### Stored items
☆ ☆ ☆ ☆
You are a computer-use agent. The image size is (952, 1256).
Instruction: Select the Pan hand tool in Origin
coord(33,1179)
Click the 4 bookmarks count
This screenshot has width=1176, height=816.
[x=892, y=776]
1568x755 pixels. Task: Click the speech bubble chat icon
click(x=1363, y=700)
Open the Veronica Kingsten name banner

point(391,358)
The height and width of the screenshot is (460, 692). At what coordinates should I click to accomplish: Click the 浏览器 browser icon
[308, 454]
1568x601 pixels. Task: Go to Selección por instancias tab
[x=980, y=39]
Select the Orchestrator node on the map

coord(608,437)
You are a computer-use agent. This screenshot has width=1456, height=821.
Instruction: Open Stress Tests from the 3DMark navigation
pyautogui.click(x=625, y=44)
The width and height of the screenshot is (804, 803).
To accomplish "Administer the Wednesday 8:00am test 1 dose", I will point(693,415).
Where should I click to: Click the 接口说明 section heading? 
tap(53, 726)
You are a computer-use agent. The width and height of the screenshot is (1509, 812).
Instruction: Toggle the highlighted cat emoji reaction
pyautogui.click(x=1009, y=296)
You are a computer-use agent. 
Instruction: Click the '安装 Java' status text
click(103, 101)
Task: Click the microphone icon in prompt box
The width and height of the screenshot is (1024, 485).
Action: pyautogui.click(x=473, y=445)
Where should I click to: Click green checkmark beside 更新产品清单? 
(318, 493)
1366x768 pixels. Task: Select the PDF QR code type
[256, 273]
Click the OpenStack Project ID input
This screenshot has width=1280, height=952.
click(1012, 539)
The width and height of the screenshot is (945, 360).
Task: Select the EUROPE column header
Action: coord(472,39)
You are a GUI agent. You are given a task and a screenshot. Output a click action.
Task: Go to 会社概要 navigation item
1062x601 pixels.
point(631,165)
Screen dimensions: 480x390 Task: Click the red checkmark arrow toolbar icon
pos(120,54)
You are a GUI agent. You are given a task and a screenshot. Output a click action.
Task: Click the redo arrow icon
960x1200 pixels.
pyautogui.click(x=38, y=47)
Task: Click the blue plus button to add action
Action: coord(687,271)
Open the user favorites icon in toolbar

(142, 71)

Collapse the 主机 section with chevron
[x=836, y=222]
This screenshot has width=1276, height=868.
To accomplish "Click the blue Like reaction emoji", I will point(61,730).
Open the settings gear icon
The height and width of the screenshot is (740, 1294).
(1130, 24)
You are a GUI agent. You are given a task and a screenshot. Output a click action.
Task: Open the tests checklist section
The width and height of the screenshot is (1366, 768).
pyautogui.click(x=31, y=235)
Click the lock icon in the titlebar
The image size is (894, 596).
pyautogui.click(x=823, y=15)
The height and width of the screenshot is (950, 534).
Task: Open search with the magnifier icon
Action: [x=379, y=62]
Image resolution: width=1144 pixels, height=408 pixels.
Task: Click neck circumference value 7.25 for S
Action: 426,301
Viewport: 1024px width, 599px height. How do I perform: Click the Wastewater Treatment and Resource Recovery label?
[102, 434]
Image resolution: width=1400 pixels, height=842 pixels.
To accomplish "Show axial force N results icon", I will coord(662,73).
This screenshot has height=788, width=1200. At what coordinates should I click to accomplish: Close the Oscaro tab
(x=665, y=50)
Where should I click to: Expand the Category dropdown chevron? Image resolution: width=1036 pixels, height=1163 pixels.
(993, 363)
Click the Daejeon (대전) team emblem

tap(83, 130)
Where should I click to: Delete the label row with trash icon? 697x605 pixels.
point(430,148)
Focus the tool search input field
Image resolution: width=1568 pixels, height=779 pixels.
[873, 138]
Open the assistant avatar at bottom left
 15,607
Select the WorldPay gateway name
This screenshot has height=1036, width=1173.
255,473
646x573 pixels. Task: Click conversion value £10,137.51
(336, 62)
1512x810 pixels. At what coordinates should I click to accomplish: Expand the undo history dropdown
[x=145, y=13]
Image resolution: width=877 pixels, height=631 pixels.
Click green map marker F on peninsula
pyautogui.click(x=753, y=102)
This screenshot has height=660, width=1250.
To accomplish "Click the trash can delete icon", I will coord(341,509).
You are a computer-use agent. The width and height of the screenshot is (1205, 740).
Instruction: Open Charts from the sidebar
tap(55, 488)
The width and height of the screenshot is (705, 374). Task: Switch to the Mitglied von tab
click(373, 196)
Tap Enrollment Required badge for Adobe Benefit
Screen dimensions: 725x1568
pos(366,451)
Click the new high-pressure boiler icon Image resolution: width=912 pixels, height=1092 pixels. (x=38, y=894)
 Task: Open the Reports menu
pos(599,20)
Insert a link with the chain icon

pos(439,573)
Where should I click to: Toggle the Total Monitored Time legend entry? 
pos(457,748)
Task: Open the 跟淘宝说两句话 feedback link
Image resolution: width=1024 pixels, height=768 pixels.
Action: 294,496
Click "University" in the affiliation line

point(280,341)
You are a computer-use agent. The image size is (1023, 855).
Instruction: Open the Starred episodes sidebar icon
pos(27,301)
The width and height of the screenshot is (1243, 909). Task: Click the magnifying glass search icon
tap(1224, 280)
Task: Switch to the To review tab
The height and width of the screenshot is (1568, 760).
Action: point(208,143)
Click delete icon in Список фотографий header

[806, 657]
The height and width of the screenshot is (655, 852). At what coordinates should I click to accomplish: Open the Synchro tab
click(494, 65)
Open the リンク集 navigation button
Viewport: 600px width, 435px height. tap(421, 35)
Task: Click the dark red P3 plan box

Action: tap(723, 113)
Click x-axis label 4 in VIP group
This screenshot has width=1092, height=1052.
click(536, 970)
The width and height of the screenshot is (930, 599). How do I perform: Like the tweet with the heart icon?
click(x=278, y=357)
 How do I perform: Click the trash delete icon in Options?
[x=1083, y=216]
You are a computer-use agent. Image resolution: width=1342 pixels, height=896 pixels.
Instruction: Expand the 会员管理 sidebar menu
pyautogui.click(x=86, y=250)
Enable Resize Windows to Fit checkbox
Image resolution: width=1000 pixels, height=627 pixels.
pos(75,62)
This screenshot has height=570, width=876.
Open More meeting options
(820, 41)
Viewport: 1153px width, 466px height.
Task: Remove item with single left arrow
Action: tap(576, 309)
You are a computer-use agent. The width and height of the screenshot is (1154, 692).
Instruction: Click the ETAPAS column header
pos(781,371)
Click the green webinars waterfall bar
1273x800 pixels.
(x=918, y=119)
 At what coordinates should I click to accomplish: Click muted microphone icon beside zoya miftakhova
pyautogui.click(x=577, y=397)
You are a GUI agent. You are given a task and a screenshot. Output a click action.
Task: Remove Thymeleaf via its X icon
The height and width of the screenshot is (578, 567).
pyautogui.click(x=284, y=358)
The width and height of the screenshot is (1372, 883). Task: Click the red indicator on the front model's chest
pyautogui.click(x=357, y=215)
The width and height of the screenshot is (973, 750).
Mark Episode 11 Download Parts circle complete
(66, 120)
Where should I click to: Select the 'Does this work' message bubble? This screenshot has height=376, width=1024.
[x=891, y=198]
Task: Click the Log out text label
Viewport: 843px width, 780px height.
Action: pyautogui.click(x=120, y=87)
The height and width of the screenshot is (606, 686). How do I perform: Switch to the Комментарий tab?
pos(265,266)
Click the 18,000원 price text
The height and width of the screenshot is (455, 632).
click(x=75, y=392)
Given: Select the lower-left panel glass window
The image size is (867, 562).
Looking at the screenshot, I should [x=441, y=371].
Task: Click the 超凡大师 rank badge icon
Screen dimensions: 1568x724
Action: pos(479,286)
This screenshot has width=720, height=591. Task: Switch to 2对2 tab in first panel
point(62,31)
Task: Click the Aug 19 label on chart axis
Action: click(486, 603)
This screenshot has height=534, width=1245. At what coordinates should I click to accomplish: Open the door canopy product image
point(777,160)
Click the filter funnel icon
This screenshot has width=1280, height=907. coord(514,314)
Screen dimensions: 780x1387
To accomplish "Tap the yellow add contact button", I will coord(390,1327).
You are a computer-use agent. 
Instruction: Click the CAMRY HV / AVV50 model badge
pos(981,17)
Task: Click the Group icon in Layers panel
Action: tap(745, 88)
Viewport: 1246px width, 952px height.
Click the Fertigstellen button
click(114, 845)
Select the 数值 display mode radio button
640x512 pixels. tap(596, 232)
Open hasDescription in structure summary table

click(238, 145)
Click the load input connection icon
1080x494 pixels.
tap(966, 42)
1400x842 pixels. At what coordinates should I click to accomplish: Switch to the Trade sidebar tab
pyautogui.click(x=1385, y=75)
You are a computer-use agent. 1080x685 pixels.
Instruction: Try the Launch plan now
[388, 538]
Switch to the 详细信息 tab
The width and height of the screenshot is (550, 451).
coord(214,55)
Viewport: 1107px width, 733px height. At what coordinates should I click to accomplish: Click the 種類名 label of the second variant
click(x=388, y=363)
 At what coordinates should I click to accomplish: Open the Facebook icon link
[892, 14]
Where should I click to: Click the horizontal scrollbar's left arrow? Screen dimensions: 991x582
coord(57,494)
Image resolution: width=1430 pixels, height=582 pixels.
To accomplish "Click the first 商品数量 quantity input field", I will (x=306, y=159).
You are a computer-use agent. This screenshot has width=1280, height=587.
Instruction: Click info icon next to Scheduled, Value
☆ ☆ ☆ ☆
### Task to complete
Repeat, word for word, the lines from the start of the records to the line that contains "Click the OpenStack Project ID input", both of them included, and no others.

### Output below
You are a computer-use agent. The image size is (952, 1256).
Instruction: Select the Pan hand tool in Origin
coord(33,1179)
Click the 4 bookmarks count
This screenshot has width=1176, height=816.
[x=892, y=776]
1568x755 pixels. Task: Click the speech bubble chat icon
click(x=1363, y=700)
Open the Veronica Kingsten name banner

point(391,358)
The height and width of the screenshot is (460, 692). At what coordinates should I click to accomplish: Click the 浏览器 browser icon
[308, 454]
1568x601 pixels. Task: Go to Selección por instancias tab
[x=980, y=39]
Select the Orchestrator node on the map

coord(608,437)
You are a computer-use agent. This screenshot has width=1456, height=821.
Instruction: Open Stress Tests from the 3DMark navigation
pyautogui.click(x=625, y=44)
The width and height of the screenshot is (804, 803).
To accomplish "Administer the Wednesday 8:00am test 1 dose", I will point(693,415).
Where should I click to: Click the 接口说明 section heading? 
tap(53, 726)
You are a computer-use agent. The width and height of the screenshot is (1509, 812).
Instruction: Toggle the highlighted cat emoji reaction
pyautogui.click(x=1009, y=296)
You are a computer-use agent. 
Instruction: Click the '安装 Java' status text
click(103, 101)
Task: Click the microphone icon in prompt box
The width and height of the screenshot is (1024, 485).
Action: pyautogui.click(x=473, y=445)
Where should I click to: Click green checkmark beside 更新产品清单? 
(318, 493)
1366x768 pixels. Task: Select the PDF QR code type
[256, 273]
Click the OpenStack Project ID input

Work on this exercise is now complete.